Hi Matus, Could you write some codes to implement the same example I showed in my first mail? That is, define a concrete class in the shared library, and declare/register it there, while the main program just dynamically loads the shared library (note that do not need any initialization, just dlopen is enough, do not need any symbol exported there and be loaded via dlsym), reflects the class, invoke its methods, access its members. Then we can have more clear comparison regarding the same context between two libraries. Regards, JinHua 2011/12/7 Matus Chochlik <chochlik@gmail.com>
On Wed, Dec 7, 2011 at 2:21 PM, Roman Perepelitsa <roman.perepelitsa@gmail.com> wrote:
2011/12/7 Larry Evans <cppljevans@suddenlink.net>
On 12/07/11 06:51, Roman Perepelitsa wrote:
2011/12/7 Vicente J. Botet Escriba <vicente.botet@wanadoo.fr>
So please, don't start a discussion stating that we need a compile-time/run-time or c++11/c++98 library. All the combinations have its usage, each one with its advantages and liabilities.
Point is that it's possible to build runtime reflection on top of compile-time reflection, but the opposite isn't true. One can even claim that runtime reflection *must* be implemented on top of compile-time reflection, so proposing *just* runtime reflection is pointless. Hi Roman,
Could you please show an example run-time reflection being build on top of compile-time reflection
Mirror is such a library.
Compare for example this:
http://kifri.fri.uniza.sk/~chochlik/mirror-lib/html/doxygen/mirror/html/d5/d...
with this:
http://kifri.fri.uniza.sk/~chochlik/mirror-lib/html/doxygen/lagoon/html/df/d...
both applications do similar things; print the "kind" (type, namespace, template, etc.) of a member of a namespace and its name.
The first uses compile-time reflection, the second uses run-time reflection and the run-time meta-objects are based completely on the compile-time meta-objects.

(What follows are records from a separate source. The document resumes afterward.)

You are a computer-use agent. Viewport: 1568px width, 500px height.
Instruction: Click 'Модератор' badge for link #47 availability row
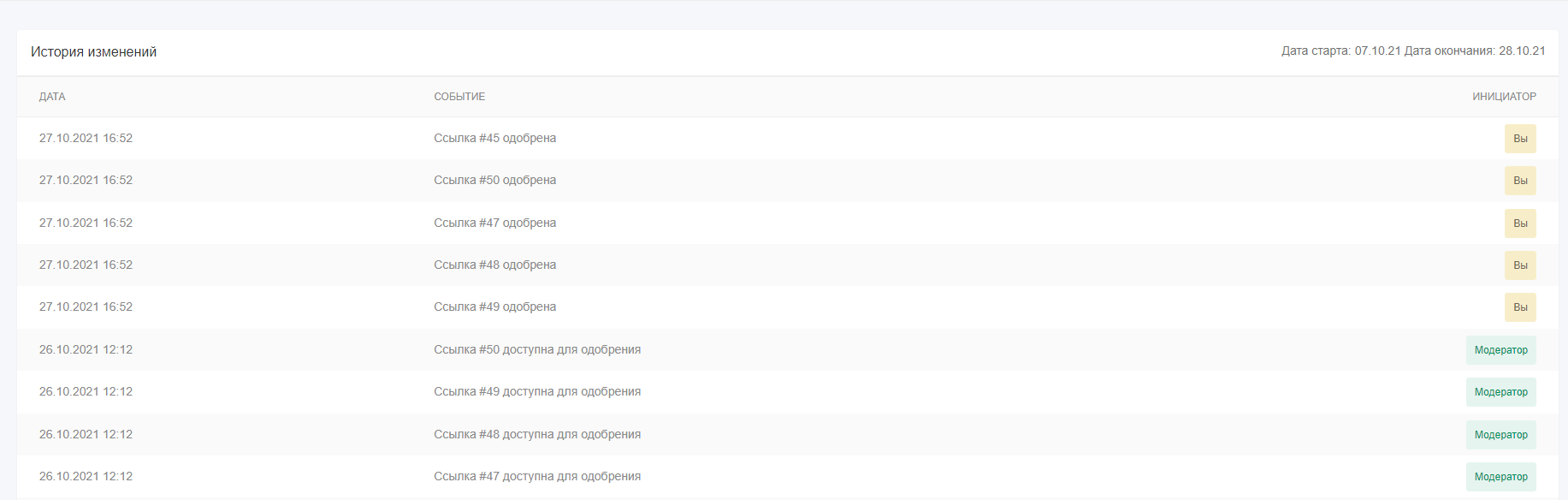click(x=1500, y=477)
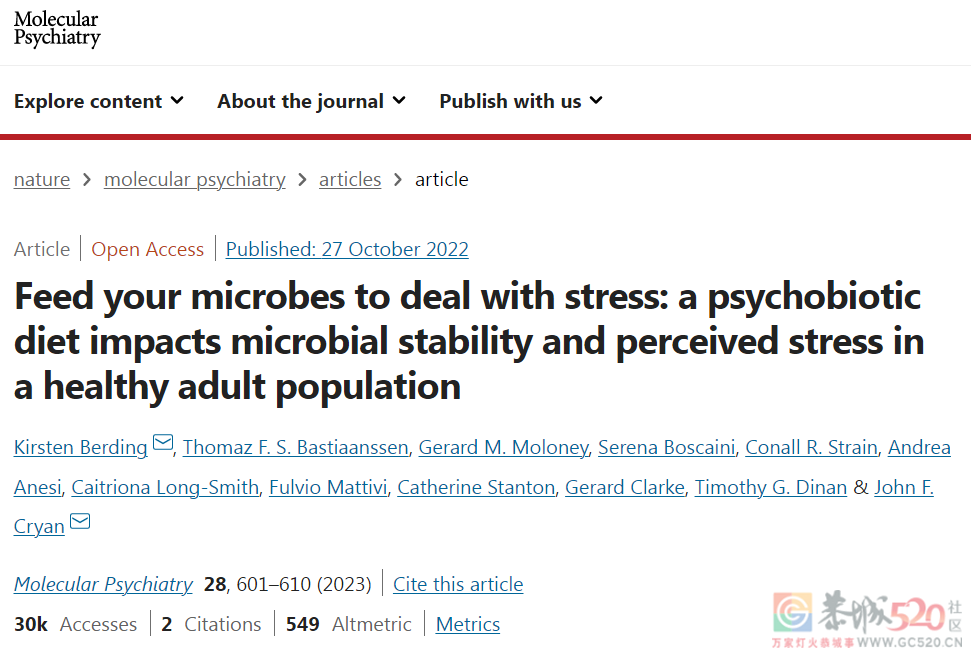Click Published: 27 October 2022 link
This screenshot has width=971, height=655.
pos(347,249)
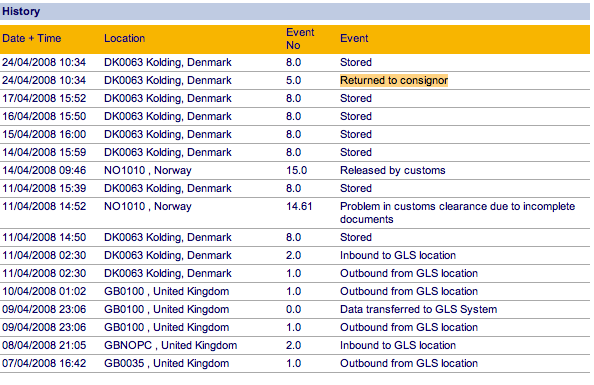Click the 14/04/2008 09:46 NO1010 Norway location
The height and width of the screenshot is (385, 594).
(148, 170)
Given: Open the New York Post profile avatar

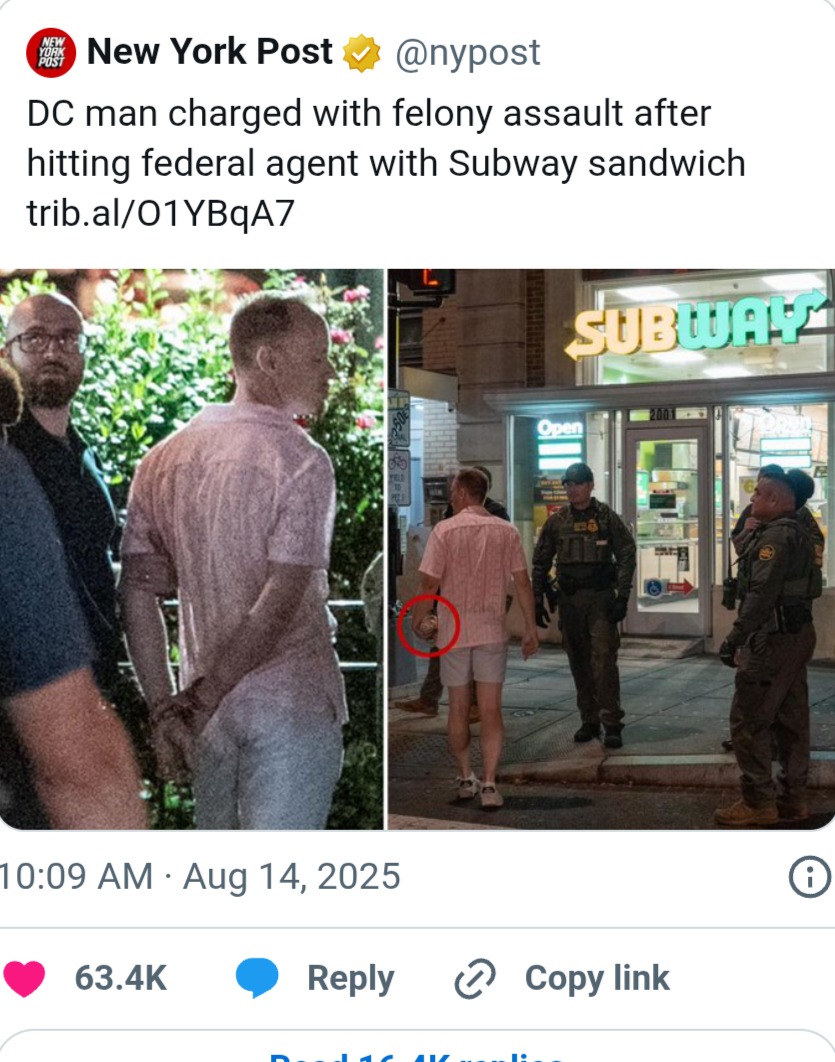Looking at the screenshot, I should coord(51,53).
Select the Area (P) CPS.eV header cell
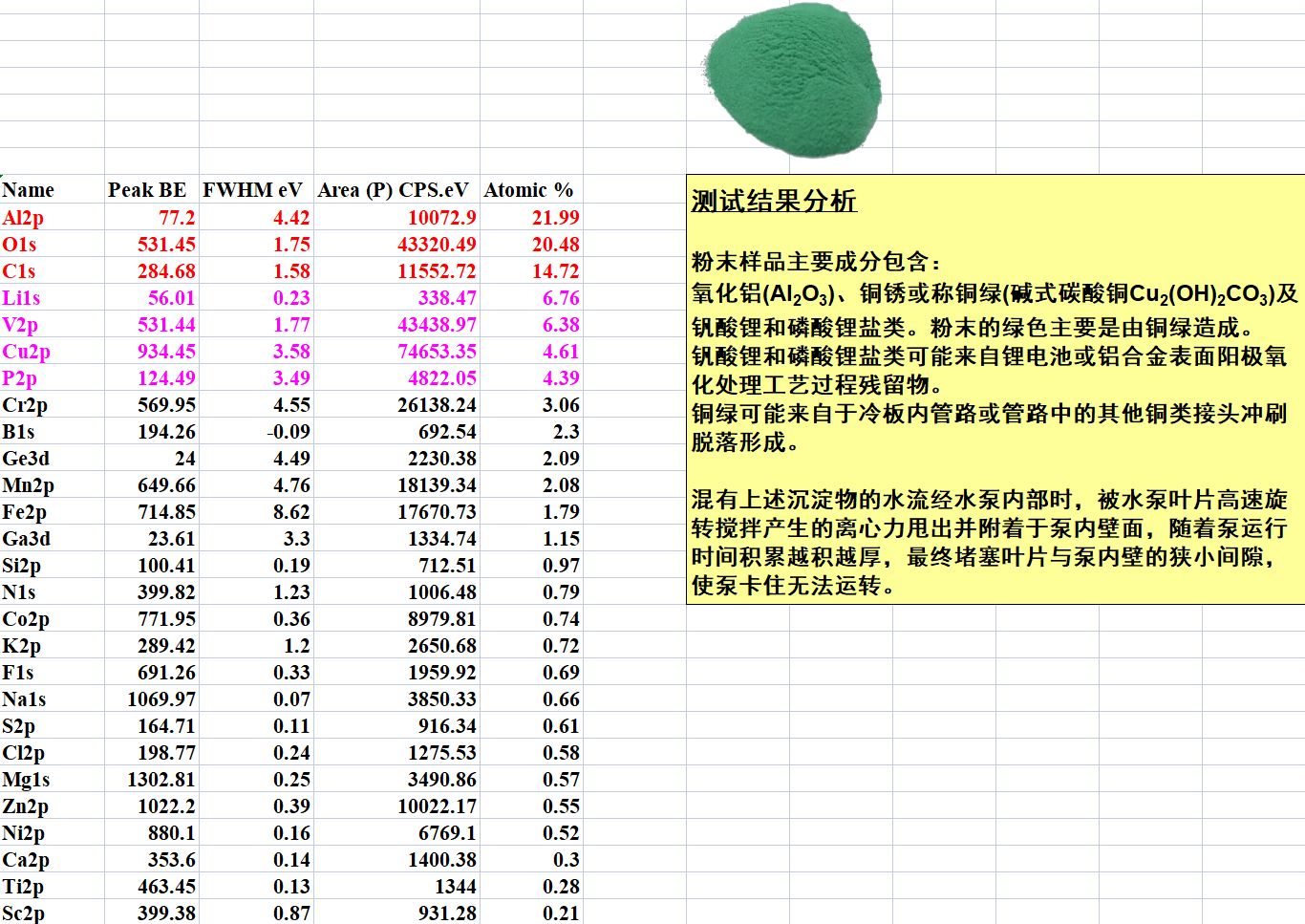The height and width of the screenshot is (924, 1305). point(394,190)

Also, in the run-time case, there is nothing (that I know of) preventing you from using just the meta-object interfaces in your application, compiling their implementations (the actual meta-objects) into a separate dynamic library / shared object and loading and querying them on demand from the application.
for more examples of compile-time vs. run-time reflection see here:
http://kifri.fri.uniza.sk/~chochlik/mirror-lib/html/doxygen/mirror/html/exam...
and here:
http://kifri.fri.uniza.sk/~chochlik/mirror-lib/html/doxygen/lagoon/html/exam...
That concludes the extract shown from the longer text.